I have also not had much time to keep up to date on the news or other blogs so I have had little reason to get in a sarcastic mood which puts me at my best. Google Reader is informing me that I have over 600 blog posts unread in the last two weeks so it is not just my blog posting that is being neglected it is the blog reading as well.

At this stage it may be next weekend (dependent on if I go hiking or not) before a flurry of posts are written.

In the meantime I really hope I can pick this seat when I go to the airport tonight (from xkcd.com)

Busiest Month Ever

April 1st, 2010 by Brad Heap

Over the last month blogging about Tsunamis and Linux has seen my blog stats skyrocket.

The data:
Raw Visitors: 6,114 (note this includes robots, crawlers etc)
Raw Pageviews: 17,374 (note this includes robots, crawlers etc)
Google Analytics Visitors Count: 2,257
Google Analytics Pageview Count: 3,303
RSS Feed Visitors Count: 2,771
Combined RSS + Google Visitors Count:  5,028

This is up a total of 800 visitors from the month before.

Visitor Locations From Google Analytics:
2,257 visits came from 83 countries/territories
2,257 visits came from 652 cities

Most Popular Posts:
Ubuntu 10.04 Lucid Lynx First Impressions
Word 2007 crashing on Windows 7 or won’t open documents
Getting ATI Radeon HD Drivers to work in Ubuntu 10.04 Beta 1

Six months of Google Analytics tracking

February 28th, 2010 by Brad Heap

In the past I have completely hated tracking cookies and the way in which ad websites track your browsing habits across multiple pages, sites and visits. However, as the web has developed tracking cookies have become more and more the accepted norm to the point now where I accept most cookies and have even installed them onto my website to track visitor movements in the form of Google Analytics.
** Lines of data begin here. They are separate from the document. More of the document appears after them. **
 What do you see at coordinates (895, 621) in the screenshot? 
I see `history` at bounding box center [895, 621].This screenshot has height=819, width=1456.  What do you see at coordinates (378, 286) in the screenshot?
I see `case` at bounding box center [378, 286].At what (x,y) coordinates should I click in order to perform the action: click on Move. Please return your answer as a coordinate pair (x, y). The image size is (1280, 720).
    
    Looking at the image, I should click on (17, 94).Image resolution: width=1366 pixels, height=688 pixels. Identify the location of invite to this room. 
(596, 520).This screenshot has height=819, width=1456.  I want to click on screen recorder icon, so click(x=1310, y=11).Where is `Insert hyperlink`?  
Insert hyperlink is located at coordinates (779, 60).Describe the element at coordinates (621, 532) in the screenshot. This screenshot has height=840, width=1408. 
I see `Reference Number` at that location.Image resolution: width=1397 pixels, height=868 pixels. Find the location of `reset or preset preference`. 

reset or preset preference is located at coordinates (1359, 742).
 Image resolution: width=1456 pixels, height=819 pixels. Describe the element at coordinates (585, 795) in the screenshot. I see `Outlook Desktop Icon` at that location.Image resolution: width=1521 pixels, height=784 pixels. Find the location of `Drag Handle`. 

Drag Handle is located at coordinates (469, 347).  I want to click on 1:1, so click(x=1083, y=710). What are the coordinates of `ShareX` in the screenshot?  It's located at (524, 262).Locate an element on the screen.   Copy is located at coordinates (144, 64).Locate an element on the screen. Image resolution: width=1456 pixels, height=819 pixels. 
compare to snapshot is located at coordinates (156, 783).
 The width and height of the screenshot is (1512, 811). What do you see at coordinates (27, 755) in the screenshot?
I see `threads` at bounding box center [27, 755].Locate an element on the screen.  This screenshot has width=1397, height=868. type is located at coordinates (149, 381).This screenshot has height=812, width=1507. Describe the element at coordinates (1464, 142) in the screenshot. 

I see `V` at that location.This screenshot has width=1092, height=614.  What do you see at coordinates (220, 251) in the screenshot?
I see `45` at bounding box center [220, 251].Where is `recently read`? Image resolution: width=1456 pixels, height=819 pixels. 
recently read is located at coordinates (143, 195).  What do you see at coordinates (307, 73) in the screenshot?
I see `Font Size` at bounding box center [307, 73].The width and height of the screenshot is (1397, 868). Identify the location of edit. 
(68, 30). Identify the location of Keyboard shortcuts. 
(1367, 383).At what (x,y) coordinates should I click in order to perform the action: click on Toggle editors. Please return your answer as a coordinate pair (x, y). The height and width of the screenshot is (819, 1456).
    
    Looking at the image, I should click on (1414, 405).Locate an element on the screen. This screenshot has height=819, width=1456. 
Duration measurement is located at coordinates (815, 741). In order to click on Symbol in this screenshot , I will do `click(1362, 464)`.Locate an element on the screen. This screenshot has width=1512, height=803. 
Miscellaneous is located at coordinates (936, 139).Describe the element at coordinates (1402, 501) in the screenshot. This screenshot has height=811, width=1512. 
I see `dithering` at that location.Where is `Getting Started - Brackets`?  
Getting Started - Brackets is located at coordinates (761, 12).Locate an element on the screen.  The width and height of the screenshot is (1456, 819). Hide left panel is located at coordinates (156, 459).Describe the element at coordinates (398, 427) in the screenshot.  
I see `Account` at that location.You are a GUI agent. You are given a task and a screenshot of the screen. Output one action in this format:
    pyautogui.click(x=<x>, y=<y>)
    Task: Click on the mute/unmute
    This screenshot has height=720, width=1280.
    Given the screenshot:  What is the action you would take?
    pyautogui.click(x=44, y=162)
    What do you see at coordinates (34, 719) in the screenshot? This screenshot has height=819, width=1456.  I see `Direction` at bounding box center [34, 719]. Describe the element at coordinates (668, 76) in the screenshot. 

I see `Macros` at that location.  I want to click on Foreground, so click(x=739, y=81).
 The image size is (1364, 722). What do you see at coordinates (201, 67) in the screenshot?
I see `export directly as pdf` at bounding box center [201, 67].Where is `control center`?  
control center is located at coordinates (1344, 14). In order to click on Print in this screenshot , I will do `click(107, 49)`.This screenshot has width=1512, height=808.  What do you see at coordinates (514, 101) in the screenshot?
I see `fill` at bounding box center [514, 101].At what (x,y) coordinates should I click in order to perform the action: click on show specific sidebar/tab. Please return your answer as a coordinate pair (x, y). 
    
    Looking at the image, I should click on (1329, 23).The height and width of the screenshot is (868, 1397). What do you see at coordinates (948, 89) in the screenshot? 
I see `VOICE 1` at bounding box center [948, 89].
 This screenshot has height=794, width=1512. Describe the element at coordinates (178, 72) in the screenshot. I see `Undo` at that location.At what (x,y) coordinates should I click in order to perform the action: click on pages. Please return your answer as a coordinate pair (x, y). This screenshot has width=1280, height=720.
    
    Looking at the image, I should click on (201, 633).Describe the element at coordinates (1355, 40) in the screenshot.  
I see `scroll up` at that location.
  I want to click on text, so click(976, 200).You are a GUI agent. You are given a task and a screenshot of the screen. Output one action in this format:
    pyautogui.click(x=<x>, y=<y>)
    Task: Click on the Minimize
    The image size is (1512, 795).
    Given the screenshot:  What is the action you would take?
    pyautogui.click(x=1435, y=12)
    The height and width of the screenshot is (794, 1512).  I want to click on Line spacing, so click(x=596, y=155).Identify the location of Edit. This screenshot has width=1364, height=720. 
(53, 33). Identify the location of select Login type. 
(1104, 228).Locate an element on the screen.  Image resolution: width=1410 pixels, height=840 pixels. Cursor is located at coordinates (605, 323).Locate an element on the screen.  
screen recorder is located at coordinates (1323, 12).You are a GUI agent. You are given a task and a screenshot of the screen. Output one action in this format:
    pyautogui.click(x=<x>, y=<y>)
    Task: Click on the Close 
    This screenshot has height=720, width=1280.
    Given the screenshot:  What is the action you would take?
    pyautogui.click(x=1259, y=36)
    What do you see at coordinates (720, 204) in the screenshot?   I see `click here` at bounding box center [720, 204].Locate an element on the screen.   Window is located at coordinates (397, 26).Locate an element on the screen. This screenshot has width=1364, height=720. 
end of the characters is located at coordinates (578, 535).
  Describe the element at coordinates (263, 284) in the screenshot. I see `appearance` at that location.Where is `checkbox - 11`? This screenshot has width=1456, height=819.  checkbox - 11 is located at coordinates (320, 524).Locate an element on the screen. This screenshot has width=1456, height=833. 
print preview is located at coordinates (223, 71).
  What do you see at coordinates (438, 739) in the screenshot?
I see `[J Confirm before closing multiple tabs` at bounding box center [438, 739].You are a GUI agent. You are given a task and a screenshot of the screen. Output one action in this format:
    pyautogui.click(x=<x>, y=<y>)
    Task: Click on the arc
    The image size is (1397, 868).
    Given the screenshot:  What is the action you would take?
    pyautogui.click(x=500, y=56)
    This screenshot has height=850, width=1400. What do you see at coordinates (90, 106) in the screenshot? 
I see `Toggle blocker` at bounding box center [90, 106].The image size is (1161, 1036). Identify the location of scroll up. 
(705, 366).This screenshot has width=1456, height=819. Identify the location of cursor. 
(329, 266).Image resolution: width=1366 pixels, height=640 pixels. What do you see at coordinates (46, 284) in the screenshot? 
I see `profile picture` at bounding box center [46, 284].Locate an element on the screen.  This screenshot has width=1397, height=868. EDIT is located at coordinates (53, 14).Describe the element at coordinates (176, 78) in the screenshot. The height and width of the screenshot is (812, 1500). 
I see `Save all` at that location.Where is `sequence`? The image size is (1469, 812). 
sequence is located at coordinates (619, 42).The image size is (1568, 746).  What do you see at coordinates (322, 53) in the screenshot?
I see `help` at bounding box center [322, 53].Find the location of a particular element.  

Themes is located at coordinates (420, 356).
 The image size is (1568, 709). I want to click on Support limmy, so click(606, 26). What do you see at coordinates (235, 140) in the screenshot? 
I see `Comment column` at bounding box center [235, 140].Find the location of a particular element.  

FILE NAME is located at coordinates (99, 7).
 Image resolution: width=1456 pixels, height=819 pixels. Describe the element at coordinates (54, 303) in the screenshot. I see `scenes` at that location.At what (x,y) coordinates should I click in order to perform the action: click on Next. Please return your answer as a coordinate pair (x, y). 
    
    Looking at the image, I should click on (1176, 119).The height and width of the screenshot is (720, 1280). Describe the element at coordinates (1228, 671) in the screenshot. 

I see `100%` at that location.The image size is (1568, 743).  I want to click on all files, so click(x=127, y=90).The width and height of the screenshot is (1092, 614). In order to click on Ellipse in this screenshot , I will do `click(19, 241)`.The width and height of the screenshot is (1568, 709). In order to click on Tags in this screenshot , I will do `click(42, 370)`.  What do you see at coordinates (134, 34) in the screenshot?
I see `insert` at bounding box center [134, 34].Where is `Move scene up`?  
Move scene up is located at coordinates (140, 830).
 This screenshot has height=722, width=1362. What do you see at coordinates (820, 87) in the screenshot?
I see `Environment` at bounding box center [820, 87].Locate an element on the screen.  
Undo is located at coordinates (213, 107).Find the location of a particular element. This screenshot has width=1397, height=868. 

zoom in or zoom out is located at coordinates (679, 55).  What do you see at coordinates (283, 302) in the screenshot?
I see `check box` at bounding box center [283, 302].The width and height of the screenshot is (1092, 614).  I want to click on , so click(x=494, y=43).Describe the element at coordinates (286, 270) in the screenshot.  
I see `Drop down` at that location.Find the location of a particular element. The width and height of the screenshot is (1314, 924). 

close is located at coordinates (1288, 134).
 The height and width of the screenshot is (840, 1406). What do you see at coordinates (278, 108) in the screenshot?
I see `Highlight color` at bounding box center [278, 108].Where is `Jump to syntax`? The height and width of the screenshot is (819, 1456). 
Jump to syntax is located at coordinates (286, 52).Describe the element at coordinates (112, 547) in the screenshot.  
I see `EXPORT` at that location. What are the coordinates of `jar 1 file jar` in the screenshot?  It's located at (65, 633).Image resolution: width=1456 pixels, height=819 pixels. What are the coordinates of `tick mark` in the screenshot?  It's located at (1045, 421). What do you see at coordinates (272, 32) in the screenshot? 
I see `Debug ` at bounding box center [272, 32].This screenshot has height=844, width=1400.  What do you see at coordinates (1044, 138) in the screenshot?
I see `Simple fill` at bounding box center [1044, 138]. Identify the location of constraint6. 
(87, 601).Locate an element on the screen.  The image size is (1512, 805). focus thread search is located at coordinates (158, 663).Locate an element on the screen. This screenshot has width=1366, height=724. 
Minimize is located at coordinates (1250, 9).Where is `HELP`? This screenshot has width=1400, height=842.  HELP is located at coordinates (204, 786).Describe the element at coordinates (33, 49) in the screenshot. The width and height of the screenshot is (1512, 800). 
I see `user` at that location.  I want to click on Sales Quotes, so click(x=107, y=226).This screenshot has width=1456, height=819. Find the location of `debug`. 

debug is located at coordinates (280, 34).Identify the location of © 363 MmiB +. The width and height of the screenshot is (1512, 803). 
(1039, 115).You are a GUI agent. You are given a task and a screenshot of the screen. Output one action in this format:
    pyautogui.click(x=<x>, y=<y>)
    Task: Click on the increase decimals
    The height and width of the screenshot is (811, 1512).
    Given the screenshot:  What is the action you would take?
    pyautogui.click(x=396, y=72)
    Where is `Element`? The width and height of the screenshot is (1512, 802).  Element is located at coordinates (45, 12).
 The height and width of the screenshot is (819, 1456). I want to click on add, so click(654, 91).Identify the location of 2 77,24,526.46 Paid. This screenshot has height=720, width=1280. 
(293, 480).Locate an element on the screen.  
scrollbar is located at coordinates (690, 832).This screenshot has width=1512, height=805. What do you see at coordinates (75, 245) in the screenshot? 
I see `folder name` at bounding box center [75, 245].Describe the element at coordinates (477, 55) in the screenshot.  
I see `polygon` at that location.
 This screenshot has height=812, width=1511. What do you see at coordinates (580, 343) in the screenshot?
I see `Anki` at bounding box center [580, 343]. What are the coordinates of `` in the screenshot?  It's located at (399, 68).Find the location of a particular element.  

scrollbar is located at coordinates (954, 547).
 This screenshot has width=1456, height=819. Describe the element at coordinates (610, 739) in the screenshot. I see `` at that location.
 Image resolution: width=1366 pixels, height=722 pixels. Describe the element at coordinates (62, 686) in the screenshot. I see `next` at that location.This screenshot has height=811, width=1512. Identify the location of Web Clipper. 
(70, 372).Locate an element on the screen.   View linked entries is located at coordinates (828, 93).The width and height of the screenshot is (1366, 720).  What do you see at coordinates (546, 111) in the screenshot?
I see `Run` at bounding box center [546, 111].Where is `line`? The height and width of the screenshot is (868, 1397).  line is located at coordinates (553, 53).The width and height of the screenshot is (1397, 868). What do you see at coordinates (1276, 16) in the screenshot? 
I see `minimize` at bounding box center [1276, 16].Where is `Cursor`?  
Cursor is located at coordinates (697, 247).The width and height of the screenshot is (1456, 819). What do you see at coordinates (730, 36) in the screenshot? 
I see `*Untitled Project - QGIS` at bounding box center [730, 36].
Google Analytics is a very powerful tool for being able to analyse your visitor numbers and browsing habits. Over the last six months I have been using the data collected to shape my blog posts in such away to attract more visitors but also retain the regular ones I have with things of interest and stop posting about those things that the data suggests people are not interested in. The main change in topic area as a result of this has seen me blog less about politics – leaving that to the heavy weights of Kiwiblog, No Minister, Frogblog and others. In place of these blog subjects I have been focussing more on computers, science, religion and general news related topics. This has seen the number of posts made decrease slightly but an increase in the number of comments made and a steady level of site visitors and a large rise in the number of visitors to the site’s RSS feed.

Below are the main highlights of the Google Analytics data from September to February, please note the visitor numbers are only those hitting the main site (as Google Analytics does not track RSS hits), Google Analytics also filters out bots, spiders and other automatic crawlers and aggregators so this is some of the best data I have on actual true human visitors to the site.

Visitors plotted by week

Breaking down the visitors by city is a really nice way to see how the blog is having a worldwide reach. Sure the vast majority of my visits come from New Zealand, but the data also shows many visits (in order from most visits) from London, Sydney, Melbourne, Brisbane, Singapore, Dublin, Perth, New York, Manchester, Los Angeles and more than 1,700 other cities around the world.

The breakdown of visitors by web browser makes for good reading especially as Firefox is beating Internet Explorer.

When you then add in the operating system into the mix Internet Explorer and Windows comes back to the top though.

The search keywords is one of my main sources for determining what topics I should blog on, as you see no politics related searches here:

So that’s it, I use Google Analytics to “spy” on visitors and but will happily share most of the data with you. The only thing I have excluded from this round up is the list of the most popular blog posts – but they are listed in the sidebar anyway (updated monthly). It will be interesting to see in another six months what has changed. In particular if changes in my personal life (moving countries) will affect my blogging and in turn affect my visitor numbers and trending.